- [PROBLEMS TO SOLVE]:
#1 Reproduce the passage of the Structured Streaming post that opens with the words containing "The code has" and closes with "batchDF.persist()".
#2 Carry on the Structured Streaming post from the point where it stops.

I'm quite new to Structured Streaming and would like to understand a bit more in detail the main metrics of Spark.
I have a Structured Streaming process in Databricks that reads events from one Eventhub, read values from those events, creates a new df and writes this new df into a second Eventhub.
The event that comes from the first Eventhub, is an eventgrid event from which I read a url (when a blob is added to a storage account) and inside a foreachBatch, I create a new DF and write it to the second Eventhub.
The code has the following structure:
val streamingInputDF =
spark.readStream
.format("eventhubs")
.options(eventHubsConf.toMap)
.load()
.select(($"body").cast("string"))
def get_func( batchDF:DataFrame, batchID:Long ) : Unit = {
batchDF.persist()
for (row <- batchDF.rdd.collect) { //necessary to read the file with spark.read....

- [PROVIDED DATA]:
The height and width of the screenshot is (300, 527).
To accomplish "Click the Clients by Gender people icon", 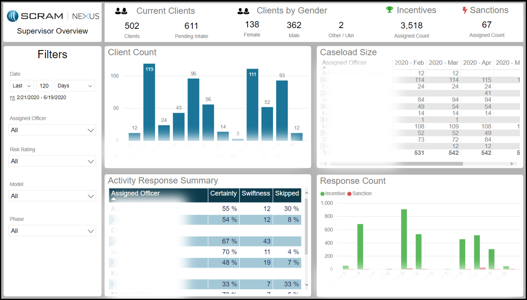I will point(243,11).
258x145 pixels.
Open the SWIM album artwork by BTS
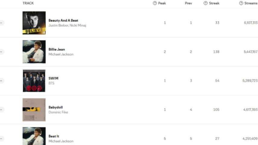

- [ANSWER SET]:
#1
The code has the following structure:
val streamingInputDF =
spark.readStream
.format("eventhubs")
.options(eventHubsConf.toMap)
.load()
.select(($"body").cast("string"))
def get_func( batchDF:DataFrame, batchID:Long ) : Unit = {
batchDF.persist()

#2
val file_url = "/mnt/" + path
// create df from readed url
val df = spark
.read
.option("rowTag", "Transaction")
.xml(file_url)
if (!(df.rdd.isEmpty)){
// some filtering
val eh_df = df.select(col(...).as(...),
val eh_jsoned = eh_df.toJSON.withColumnRenamed("value", "body")
// write to Eventhub
eh_jsoned.select("body")
.write
.format("eventhubs")
.options(eventHubsConfWrite.toMap)
.save()
}
}
batchDF.unpersist()
}
val query_test= streamingSelectDF
.writeStream
.queryName("query_test")
.foreachBatch(get_func _)
.start()
I have tried adding the maxEventsPerTrigger(100)
parameter but this increases a lot the time from when the data arrives to the Storage Account until it is consumed in Databricks.
The value for maxEventsPerTrigger
is set randomly in order to test behaviour.
Having seen the metrics, what sense does it make that the batch time is increasing so much and the processing rate and input rate are similar?
What approach should I consider to improve the process? I'm running it from a Databricks 7.5 Notebook, Spark 3.0.1 and Scala 2.12.
Thank you all very much in advance.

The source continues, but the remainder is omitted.